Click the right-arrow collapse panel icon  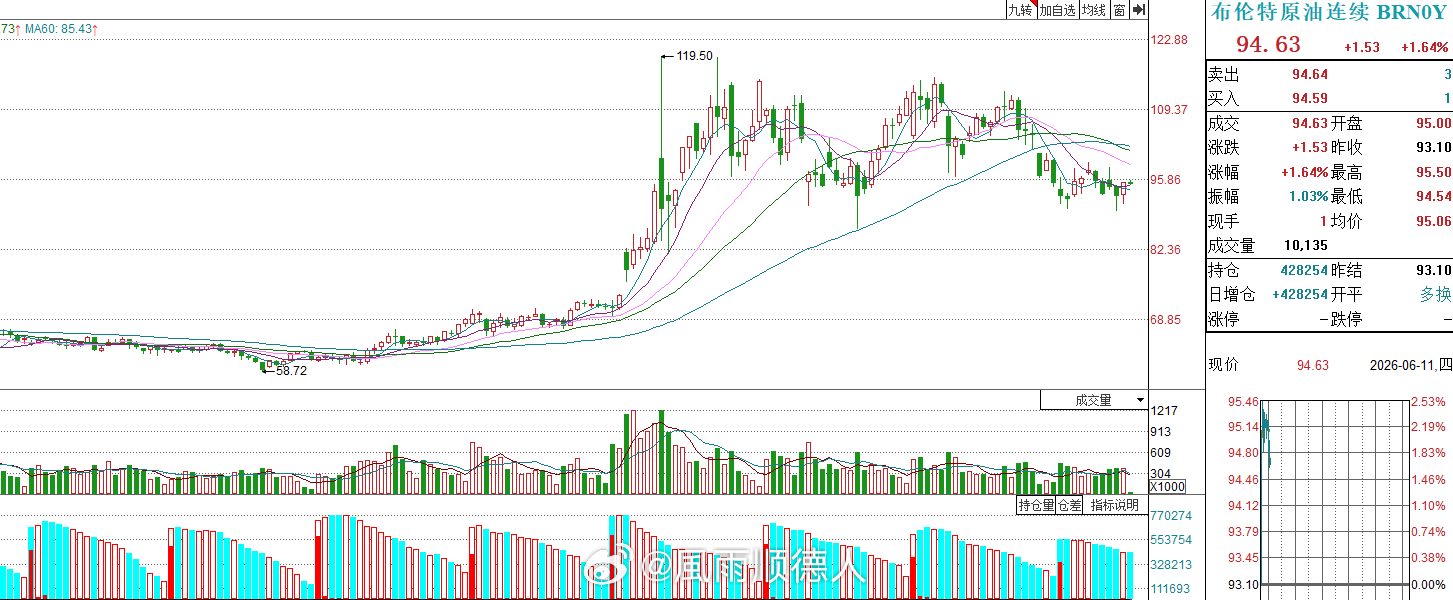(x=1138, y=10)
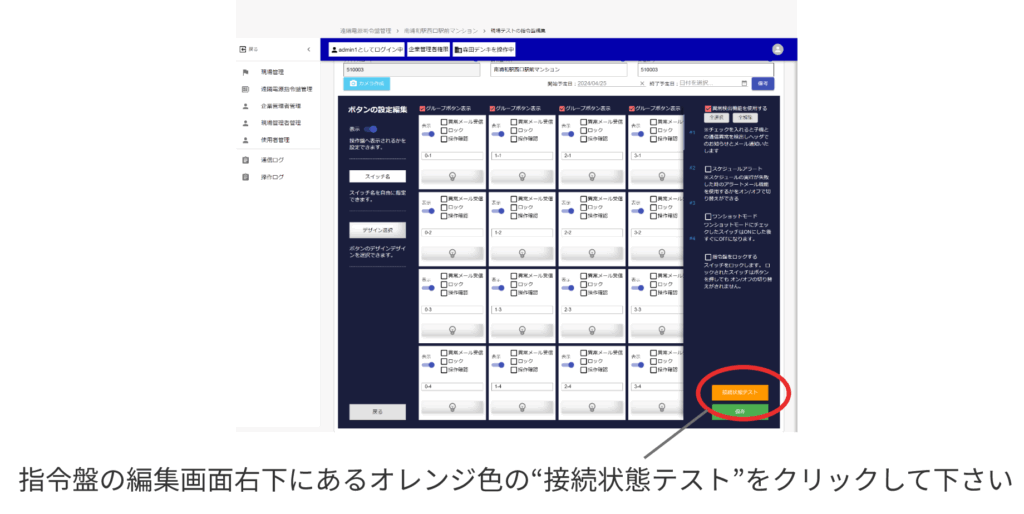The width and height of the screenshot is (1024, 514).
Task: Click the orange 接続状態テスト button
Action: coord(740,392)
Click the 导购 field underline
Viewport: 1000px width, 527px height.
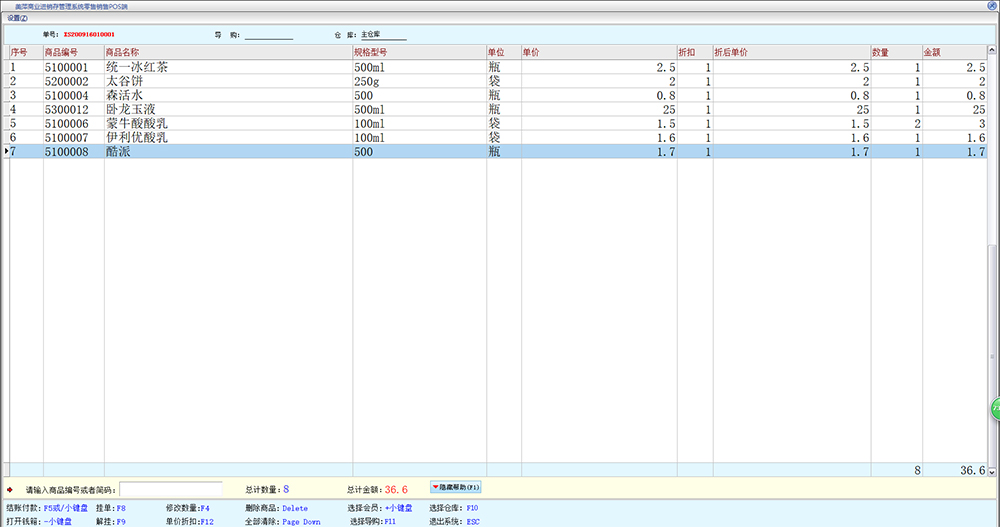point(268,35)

★ ★ ★ ★ ★

INSTRUCTION -
Write out the data above again, word for word, from the line that contains "Click the 导购 field underline" up to and including the last line of the data. Leave the pictures out.

SOLUTION TO THIS EXERCISE -
Click the 导购 field underline
Viewport: 1000px width, 527px height.
point(268,35)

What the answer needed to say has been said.